The Logan Turnpike was one of the county’s earliest roads, part of a small network which served to open for European settlement and development the remote, backwoods region Alfred Beckley described as “a perfect wilderness” in 1837. Settlers were few and far between, and negotiable trails even scarcer in Fayette County, Virginia, from which Raleigh County was carved in 1850. The Virginia General Assembly authorized construction of the Logan Turnpike on March 17, 1849.
County historian Jim Wood describes the Logan Turnpike as starting “on the Big Sandy River in Logan County, passed by Logan Court House and connected with the Giles, Fayette and Trace), which ran in Raleigh from Skinned Poplar Gap on the present Wyoming line, via Bolt, Glen Daniel, Trap Hill, and Harper to Beckley.”
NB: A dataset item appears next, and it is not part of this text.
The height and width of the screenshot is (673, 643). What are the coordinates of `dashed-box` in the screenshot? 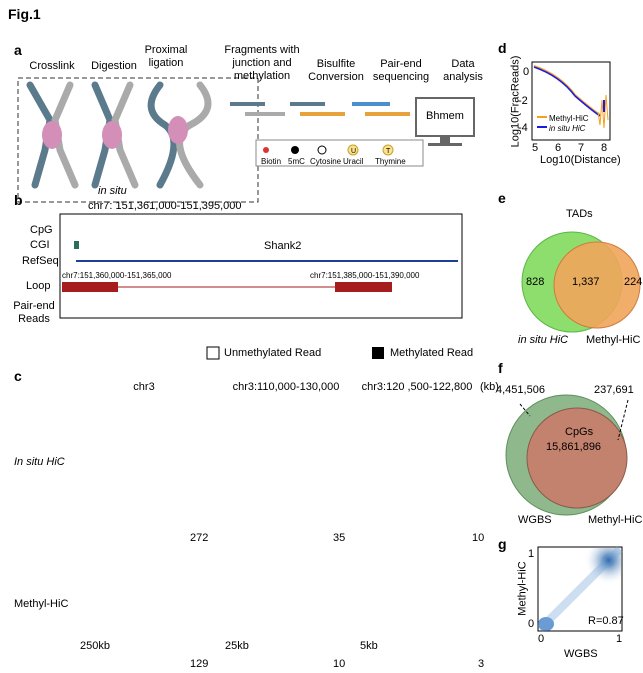 It's located at (138, 140).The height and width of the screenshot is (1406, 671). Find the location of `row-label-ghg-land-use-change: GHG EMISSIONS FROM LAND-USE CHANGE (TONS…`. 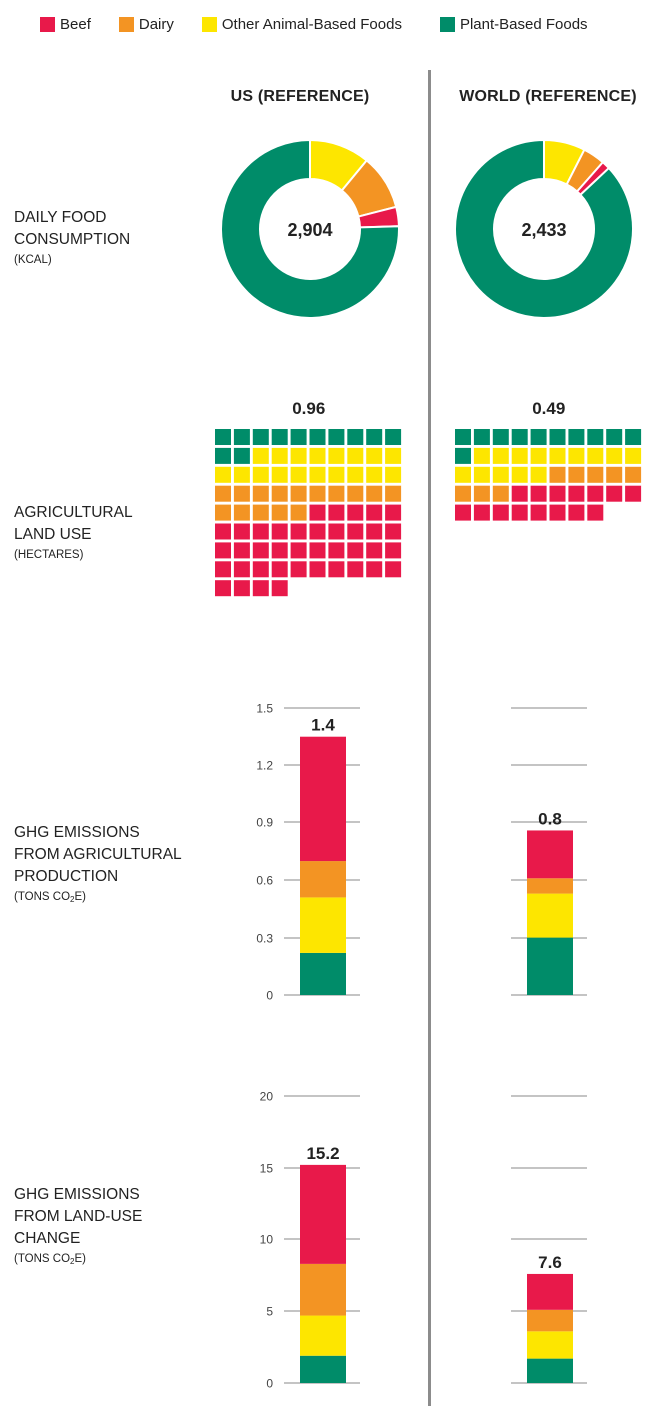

The predecessor Farley’s Trace may well be considered the “granddaddy” of Raleigh County highways. The road (“actually a bridle path”) was cut in 1797-1798 by Francis Farley, “noted woodsman and Indian fighter.” The trace “passed northward through Beckley at the Twenty-three Mile Tree, where the Memorial Building… stands on South Kanawha Street, and there turned west.”
During the American Civil War, the Logan Turnpike’s junction with the Giles, Fayette and Kanawha Turnpike at Beckley, provided the contending armies with a route from extreme
southern West Virginia (a Confederate stronghold), extreme southwest Virginia and eastern Kentucky.
The marker was obtained by the Raleigh County Historical Society (RCHS) and funded by a Beckley Area Foundation (BAF) Community Grant. RCHS president and Ward One councilman Tom Sopher praised BAF for its continuing support of Society educational programs, not just its historical marker projects.